In denying FHNA’s postponement request, Chairman Fogleman said the following: An amended applciation was filed early this month, and no one has ever heard of posting being done for an amended application. That’s just not something the Board has ever engaged in. He added that the license viability issue has been talked about for a long long time. He concluded that FHNA was very much constructively aware that this hearing is going to take place, because they had gathered a lot of people in the audience.
Mr. Woolman, attorney for the applicants, called Mr. Peter Auchincloss as his first witness. The applicants hired Mr. Auchincloss to be a community liaison and to negotiate with the neighborhood associations. Mr. Auchincloss reached an agreement with several of the neighborhood associations, including the South Baltimore Neighborhood Association. Some of the terms of the agreement include: a maximum capacity of 155 people, a 50%-50% food-alcohol ratio, earlier closing times, a city valet plan, and a higher elevation of the front wall of the establishment. Mr. Auchincloss stated that he had had eleven meetings with three community associations since the previous hearing in 2014. Mr. Woolman also submitted letters of support and petition signatures from community members. SBNA voted in favor of the agreement, 23-11, at their last meeting.
Mr. Foti, one of the two applicants, described the concept of the proposed establishment. The place will have a 155-person capacity and will include a German-style outdoor beer garden (enclosed by four walls) serving high end beer and food. The average beer from the menu will cost $8, and they will also sell pretzels, weinerschnitzel, and other German food. Mr. Austin has owned and operated many restaurants and has almost forty years’ experience in the restaurant industry.
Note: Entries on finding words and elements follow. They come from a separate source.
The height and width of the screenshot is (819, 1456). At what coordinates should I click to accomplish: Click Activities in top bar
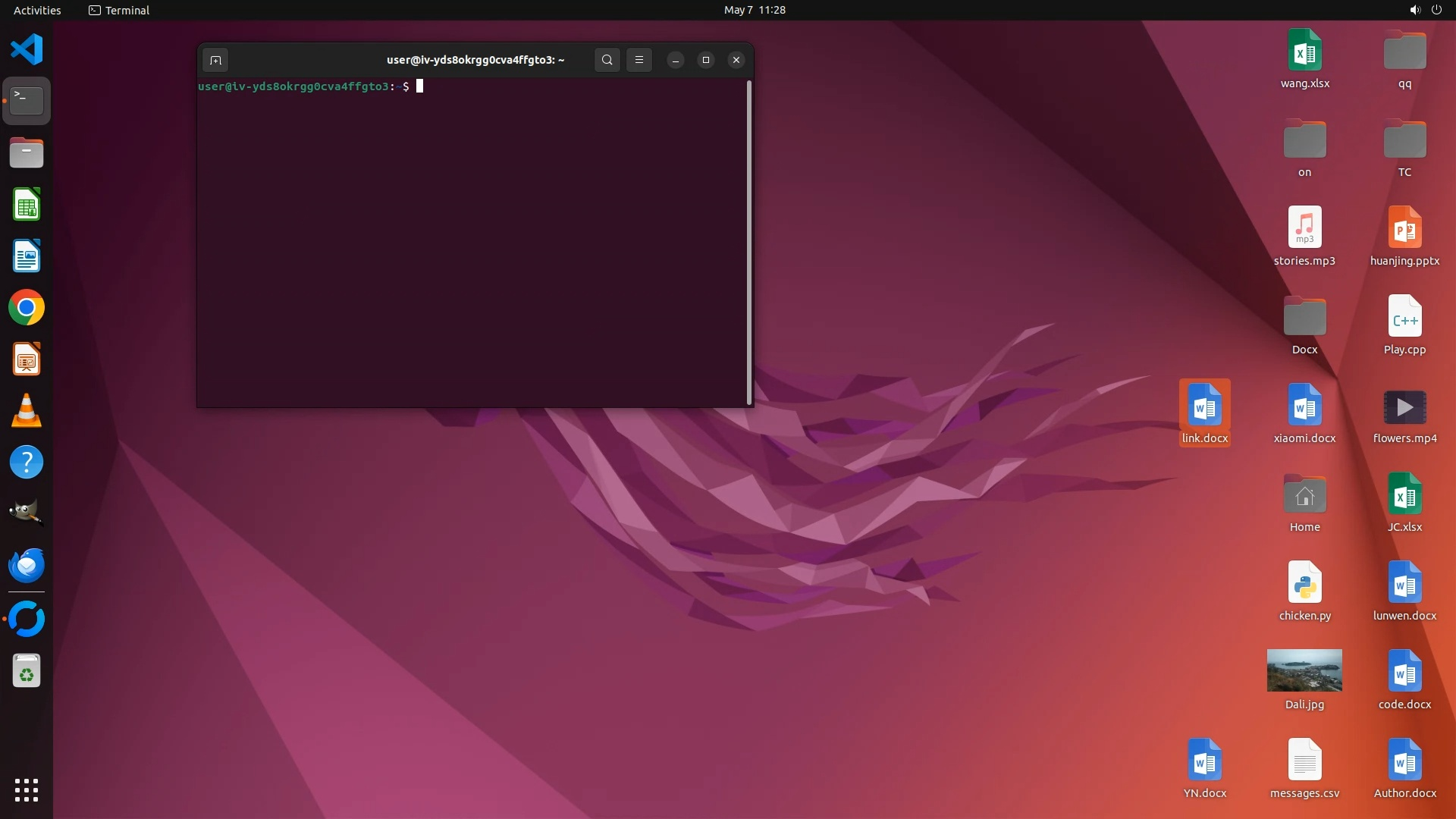(x=37, y=10)
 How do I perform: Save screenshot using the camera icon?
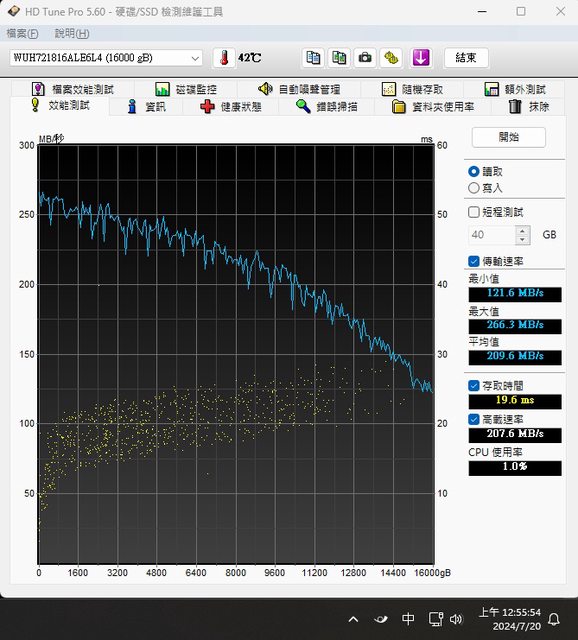tap(365, 58)
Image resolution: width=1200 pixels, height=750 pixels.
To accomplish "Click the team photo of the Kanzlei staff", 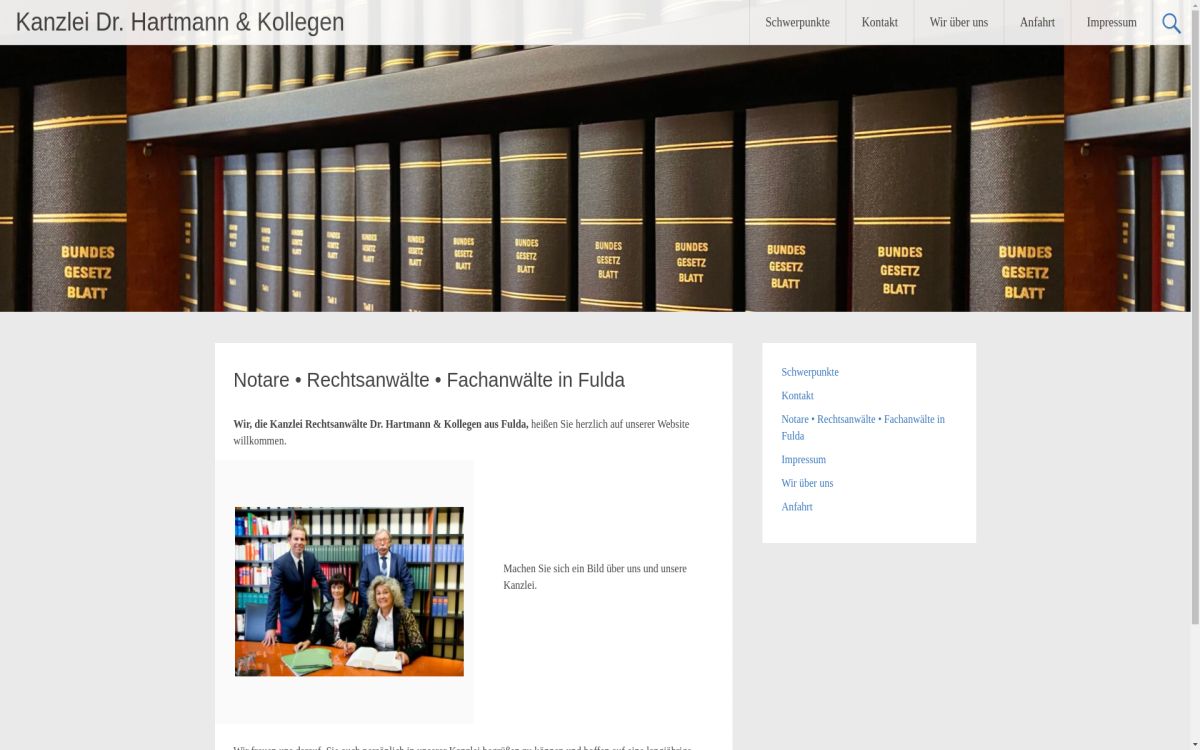I will (x=349, y=591).
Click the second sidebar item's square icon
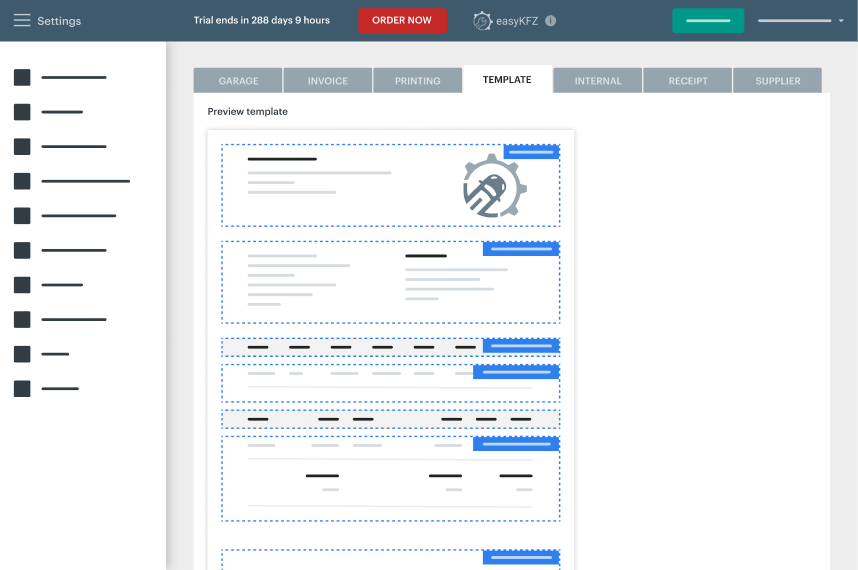Viewport: 858px width, 570px height. click(22, 112)
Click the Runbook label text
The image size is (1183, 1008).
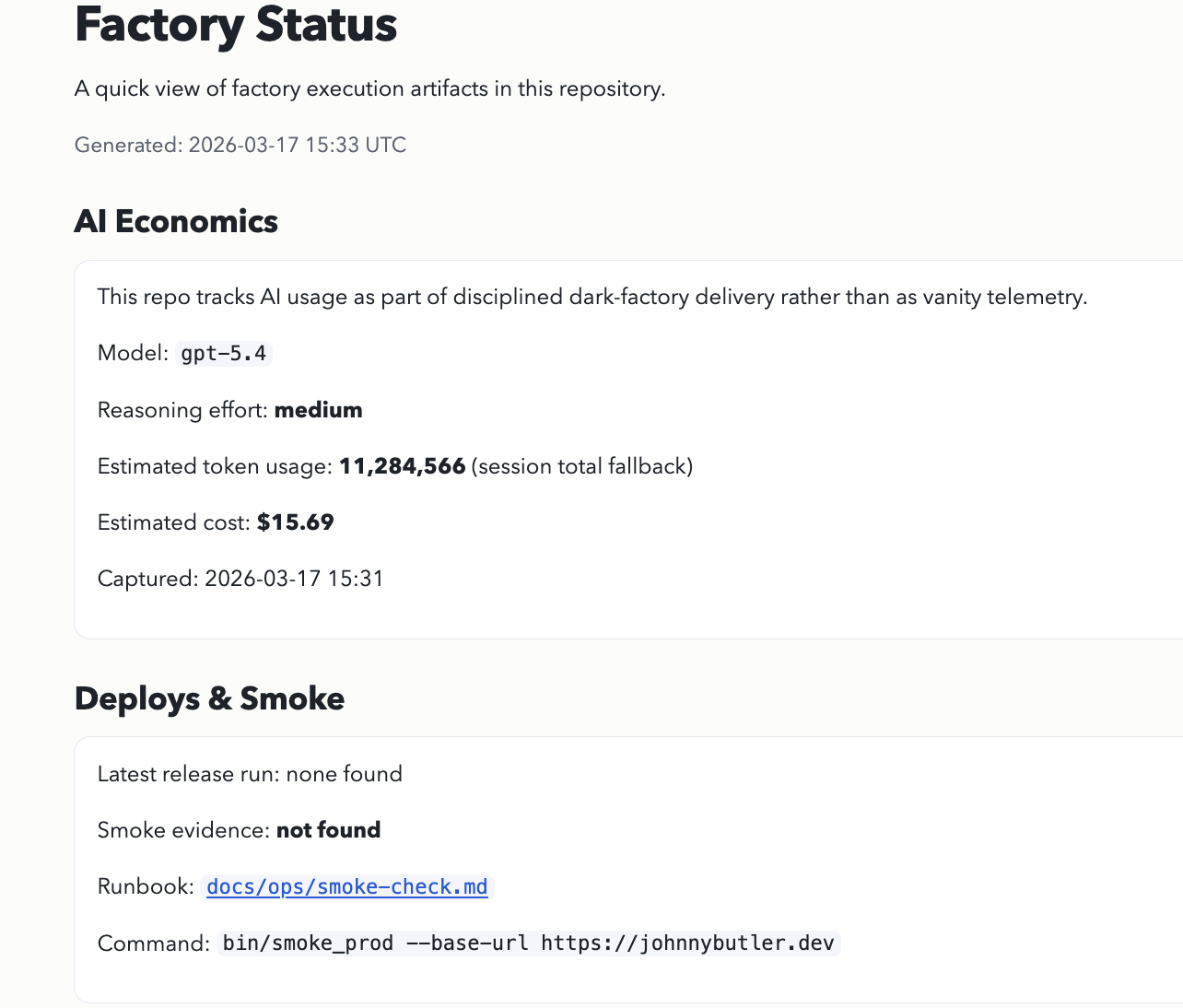pos(145,887)
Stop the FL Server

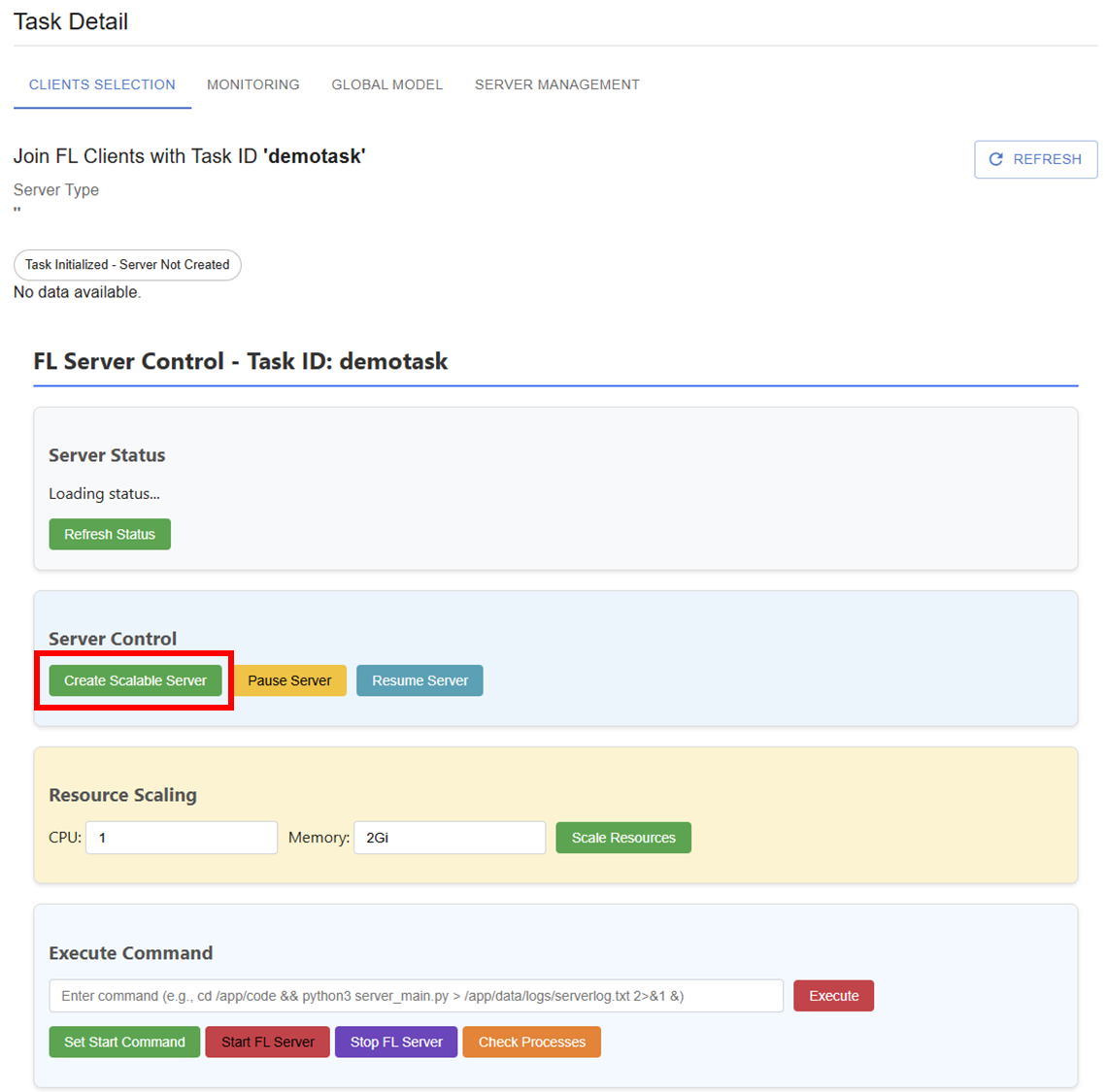pos(396,1042)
FHNA residents then presented testimony about why the community still doesn’t want or need an additional liquor license in Federal Hill. One resident expressed concerns that three of the largest bars in the city started as much smaller operations, which grew over the years through expansions. Another said that the bar scene in this area is getting out of control. Judy O’Brien, Founding President of the Downtown Baltimore Family Alliance testified about drunkenness in the middle of the day, which is difficult to explain to her children. She asserted that Baltimore cannot be a great city of only revolving twenty-somethings, which was met with general applause.
Many of the residents expressed sincere concerns about the enforceability of the capacity limits in the Memorandum of Understanding between CrossBar and South Baltimore Neighborhood Association. The applicants are keeping their floor plan more or less the same as their original plan. Essentially, according to the community, the applicants are building a 300-person restaurant but agreeing to fill it only halfway.
Two Baltimore City police officers described the nightly chaotic scene in Federal Hill at closing time. Chaotic scene. The community showed the Board a video of a typical Saturday evening in September on Cross Street at closing time. The video showed a large number of intoxicated, boisterous people filling the street. The police officers confirmed that the video showed a typical Saturday night.
Chairman Fogleman went through letters of opposition from individuals and community organizations in the file. He noted that one of the letter writers stated that he would rather have a crack house open in Federal Hill than another bar.